- **Problem to solve**
Below are entries to examine: work out how many lines contain the word "info", and give only that number.

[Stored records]
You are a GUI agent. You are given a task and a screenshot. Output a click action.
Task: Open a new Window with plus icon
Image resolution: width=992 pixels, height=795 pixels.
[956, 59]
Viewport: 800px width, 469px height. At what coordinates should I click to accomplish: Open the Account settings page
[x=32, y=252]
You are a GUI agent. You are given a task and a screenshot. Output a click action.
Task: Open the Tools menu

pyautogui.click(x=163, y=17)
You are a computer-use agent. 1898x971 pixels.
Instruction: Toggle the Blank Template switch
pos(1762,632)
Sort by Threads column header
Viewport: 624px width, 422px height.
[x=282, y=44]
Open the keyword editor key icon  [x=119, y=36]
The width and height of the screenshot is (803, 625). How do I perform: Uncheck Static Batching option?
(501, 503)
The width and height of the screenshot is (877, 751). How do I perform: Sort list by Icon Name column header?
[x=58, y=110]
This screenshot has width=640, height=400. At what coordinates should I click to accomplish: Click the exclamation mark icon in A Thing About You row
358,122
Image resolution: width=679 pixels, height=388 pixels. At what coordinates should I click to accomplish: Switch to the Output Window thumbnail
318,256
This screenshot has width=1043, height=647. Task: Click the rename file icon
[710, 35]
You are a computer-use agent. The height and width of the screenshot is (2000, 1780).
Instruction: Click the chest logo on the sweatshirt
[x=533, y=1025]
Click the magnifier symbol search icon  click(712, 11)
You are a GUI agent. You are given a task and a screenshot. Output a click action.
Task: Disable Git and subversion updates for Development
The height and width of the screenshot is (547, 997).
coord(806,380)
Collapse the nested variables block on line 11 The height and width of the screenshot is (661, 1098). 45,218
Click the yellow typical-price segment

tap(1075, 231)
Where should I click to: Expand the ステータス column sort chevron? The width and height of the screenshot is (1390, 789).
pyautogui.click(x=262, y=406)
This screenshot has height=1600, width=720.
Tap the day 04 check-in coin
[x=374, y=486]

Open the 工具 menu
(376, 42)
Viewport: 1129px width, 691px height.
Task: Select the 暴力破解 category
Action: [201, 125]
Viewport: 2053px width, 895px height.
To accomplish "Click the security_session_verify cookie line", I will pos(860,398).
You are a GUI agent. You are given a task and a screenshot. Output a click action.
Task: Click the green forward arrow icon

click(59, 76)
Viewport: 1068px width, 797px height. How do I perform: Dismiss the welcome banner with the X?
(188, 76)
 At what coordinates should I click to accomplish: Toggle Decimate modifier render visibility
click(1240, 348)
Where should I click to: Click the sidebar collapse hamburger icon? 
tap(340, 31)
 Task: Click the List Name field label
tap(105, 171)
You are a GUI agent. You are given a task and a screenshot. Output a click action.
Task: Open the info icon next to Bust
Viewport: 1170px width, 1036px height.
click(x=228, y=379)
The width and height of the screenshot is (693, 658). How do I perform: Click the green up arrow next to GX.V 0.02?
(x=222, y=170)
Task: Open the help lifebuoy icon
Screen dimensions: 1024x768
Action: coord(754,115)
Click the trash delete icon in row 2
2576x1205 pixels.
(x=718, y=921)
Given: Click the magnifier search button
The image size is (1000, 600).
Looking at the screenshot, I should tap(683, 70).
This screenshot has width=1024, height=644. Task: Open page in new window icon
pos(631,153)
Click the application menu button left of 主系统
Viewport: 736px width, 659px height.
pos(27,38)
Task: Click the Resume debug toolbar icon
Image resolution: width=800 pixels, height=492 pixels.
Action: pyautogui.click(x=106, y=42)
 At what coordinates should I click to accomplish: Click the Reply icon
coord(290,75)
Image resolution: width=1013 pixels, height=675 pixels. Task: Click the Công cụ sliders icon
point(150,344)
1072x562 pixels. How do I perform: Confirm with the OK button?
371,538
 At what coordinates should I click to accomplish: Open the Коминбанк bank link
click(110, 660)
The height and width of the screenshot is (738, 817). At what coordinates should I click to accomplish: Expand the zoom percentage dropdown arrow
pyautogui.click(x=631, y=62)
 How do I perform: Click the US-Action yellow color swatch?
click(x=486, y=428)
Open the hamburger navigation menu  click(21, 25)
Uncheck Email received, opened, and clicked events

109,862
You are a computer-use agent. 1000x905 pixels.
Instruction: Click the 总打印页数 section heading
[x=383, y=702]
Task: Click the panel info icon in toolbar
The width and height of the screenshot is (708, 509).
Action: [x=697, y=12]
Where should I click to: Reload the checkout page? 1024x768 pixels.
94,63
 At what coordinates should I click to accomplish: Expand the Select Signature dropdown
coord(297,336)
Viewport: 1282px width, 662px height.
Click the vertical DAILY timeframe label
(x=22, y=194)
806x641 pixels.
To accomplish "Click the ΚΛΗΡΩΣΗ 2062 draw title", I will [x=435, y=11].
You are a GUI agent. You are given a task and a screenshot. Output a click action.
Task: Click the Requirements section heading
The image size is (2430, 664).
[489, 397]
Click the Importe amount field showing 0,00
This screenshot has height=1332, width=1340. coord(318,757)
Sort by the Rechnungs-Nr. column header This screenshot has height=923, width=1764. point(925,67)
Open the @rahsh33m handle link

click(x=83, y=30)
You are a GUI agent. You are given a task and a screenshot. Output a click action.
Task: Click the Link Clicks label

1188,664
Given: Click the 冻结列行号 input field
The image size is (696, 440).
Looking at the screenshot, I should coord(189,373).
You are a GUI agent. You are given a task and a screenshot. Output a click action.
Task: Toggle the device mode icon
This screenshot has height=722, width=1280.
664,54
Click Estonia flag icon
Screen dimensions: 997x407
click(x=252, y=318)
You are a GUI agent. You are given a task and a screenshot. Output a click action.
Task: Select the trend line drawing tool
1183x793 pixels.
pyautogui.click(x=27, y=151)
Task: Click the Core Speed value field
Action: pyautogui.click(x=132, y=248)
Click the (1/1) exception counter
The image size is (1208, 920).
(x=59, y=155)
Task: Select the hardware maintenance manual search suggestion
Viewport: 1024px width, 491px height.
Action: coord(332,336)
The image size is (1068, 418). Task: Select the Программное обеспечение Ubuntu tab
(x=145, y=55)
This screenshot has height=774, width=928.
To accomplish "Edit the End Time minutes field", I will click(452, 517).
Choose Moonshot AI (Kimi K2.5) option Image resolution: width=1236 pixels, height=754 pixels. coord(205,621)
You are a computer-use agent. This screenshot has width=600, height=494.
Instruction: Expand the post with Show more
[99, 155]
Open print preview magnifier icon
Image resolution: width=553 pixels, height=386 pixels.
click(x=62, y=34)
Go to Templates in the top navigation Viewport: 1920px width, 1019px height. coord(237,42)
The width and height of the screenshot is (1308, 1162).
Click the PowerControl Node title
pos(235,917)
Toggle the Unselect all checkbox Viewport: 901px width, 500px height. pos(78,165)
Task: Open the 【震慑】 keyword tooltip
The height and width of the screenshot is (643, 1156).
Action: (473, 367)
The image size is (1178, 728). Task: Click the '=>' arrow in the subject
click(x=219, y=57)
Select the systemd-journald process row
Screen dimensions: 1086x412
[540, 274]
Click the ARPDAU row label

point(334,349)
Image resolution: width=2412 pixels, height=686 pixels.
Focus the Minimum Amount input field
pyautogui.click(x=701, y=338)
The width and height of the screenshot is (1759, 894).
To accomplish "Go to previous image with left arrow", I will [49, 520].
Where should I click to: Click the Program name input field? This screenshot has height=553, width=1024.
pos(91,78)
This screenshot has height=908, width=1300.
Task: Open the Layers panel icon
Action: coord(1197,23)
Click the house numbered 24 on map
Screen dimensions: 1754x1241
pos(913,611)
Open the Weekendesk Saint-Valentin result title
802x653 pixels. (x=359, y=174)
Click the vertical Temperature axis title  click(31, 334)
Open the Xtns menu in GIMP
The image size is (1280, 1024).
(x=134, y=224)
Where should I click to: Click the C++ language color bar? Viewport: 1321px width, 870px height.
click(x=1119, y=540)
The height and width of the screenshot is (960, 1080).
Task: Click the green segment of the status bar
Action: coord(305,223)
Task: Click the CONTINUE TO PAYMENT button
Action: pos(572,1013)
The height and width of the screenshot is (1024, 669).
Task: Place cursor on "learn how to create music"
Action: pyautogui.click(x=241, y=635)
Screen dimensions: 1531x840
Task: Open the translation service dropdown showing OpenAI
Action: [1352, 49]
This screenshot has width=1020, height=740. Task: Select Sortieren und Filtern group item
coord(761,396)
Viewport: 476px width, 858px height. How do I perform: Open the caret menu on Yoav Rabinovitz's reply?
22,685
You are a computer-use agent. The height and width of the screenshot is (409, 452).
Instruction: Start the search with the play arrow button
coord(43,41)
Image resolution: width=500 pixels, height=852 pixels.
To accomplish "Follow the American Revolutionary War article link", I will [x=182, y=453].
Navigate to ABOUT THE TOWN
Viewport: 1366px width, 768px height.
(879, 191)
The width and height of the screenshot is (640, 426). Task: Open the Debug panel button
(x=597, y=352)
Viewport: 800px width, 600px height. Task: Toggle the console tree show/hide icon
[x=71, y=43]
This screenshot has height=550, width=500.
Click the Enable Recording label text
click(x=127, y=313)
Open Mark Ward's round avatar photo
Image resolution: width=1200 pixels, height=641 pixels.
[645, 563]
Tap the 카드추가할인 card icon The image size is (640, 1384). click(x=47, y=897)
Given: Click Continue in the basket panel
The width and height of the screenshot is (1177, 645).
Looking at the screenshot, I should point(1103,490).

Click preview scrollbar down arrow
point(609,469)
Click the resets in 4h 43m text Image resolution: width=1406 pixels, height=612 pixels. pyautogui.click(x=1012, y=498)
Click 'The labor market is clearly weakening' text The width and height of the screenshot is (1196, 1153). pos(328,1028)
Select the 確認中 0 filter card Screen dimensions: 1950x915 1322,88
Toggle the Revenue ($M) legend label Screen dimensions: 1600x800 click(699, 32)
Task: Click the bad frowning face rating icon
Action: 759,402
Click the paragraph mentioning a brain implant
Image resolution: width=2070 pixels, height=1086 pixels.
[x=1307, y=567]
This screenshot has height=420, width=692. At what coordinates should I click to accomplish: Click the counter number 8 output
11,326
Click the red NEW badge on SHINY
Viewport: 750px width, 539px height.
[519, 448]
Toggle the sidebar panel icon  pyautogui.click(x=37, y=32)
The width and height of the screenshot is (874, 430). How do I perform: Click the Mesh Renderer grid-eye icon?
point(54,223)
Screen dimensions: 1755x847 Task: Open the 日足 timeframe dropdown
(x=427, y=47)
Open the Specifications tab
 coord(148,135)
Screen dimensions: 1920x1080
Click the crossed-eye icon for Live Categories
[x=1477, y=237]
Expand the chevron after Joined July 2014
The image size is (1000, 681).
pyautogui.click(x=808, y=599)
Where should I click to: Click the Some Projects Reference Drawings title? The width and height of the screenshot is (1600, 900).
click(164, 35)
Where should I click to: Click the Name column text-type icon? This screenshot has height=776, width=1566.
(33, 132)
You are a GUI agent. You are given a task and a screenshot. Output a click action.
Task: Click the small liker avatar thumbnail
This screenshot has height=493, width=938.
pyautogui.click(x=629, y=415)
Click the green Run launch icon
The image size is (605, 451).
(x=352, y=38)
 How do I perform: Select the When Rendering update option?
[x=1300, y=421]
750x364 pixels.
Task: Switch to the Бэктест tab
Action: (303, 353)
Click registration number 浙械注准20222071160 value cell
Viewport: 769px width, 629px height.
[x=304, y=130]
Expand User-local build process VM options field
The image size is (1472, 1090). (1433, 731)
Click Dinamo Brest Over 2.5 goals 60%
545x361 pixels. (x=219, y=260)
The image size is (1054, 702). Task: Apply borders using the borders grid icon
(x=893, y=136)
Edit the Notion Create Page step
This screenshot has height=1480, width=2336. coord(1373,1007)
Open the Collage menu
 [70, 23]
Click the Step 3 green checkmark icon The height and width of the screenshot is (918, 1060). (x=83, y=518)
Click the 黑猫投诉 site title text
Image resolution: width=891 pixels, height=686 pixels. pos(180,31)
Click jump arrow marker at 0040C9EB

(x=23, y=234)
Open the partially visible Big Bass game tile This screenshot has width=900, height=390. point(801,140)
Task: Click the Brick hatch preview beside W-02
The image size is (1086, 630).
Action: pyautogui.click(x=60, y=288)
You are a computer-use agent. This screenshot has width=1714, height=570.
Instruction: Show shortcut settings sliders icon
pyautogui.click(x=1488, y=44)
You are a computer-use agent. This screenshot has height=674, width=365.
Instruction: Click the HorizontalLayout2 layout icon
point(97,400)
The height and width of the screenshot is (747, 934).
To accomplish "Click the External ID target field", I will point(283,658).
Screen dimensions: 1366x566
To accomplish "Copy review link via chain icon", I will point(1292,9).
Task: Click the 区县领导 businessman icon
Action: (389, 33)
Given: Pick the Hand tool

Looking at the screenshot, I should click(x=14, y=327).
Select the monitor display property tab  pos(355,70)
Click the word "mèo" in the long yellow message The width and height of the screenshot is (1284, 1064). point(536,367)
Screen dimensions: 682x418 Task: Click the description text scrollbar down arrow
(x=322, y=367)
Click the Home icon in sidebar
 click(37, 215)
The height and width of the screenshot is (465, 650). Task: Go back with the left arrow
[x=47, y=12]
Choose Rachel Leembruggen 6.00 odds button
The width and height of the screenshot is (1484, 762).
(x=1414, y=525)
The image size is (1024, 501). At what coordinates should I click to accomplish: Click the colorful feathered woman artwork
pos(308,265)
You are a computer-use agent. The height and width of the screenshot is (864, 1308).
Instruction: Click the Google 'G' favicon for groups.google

- **Response box**
2